_Problem requirements_:
From the top of the records below, return each line exactly, ending with the line that contains "The height and width of the screenshot is (788, 1400).".

[Dataset entries]

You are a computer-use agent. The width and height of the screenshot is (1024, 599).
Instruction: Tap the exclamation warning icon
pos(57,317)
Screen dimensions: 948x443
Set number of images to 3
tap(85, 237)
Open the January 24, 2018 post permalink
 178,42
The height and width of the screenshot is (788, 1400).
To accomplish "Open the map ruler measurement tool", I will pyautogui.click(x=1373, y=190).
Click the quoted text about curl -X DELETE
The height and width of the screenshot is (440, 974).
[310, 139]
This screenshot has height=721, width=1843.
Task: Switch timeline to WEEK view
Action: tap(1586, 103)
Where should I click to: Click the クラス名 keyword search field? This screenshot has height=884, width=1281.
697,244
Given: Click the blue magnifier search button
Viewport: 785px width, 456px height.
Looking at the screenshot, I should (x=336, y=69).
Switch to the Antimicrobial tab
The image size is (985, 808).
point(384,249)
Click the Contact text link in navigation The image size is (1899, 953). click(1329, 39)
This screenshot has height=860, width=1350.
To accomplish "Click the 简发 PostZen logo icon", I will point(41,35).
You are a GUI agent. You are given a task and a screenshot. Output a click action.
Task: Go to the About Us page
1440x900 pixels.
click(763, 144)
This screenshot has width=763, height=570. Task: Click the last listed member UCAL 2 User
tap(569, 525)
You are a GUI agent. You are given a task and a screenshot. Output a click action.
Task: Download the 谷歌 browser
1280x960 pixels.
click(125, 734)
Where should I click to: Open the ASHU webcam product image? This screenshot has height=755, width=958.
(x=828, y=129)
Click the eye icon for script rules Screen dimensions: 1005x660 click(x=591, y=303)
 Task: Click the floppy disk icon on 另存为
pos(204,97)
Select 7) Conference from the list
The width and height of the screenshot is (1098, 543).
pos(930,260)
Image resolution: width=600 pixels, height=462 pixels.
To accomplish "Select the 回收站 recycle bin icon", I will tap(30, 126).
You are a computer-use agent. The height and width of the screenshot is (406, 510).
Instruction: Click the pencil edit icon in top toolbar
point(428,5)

_Task solution_:
You are a computer-use agent. The width and height of the screenshot is (1024, 599).
Instruction: Tap the exclamation warning icon
pos(57,317)
Screen dimensions: 948x443
Set number of images to 3
tap(85, 237)
Open the January 24, 2018 post permalink
 178,42
The height and width of the screenshot is (788, 1400).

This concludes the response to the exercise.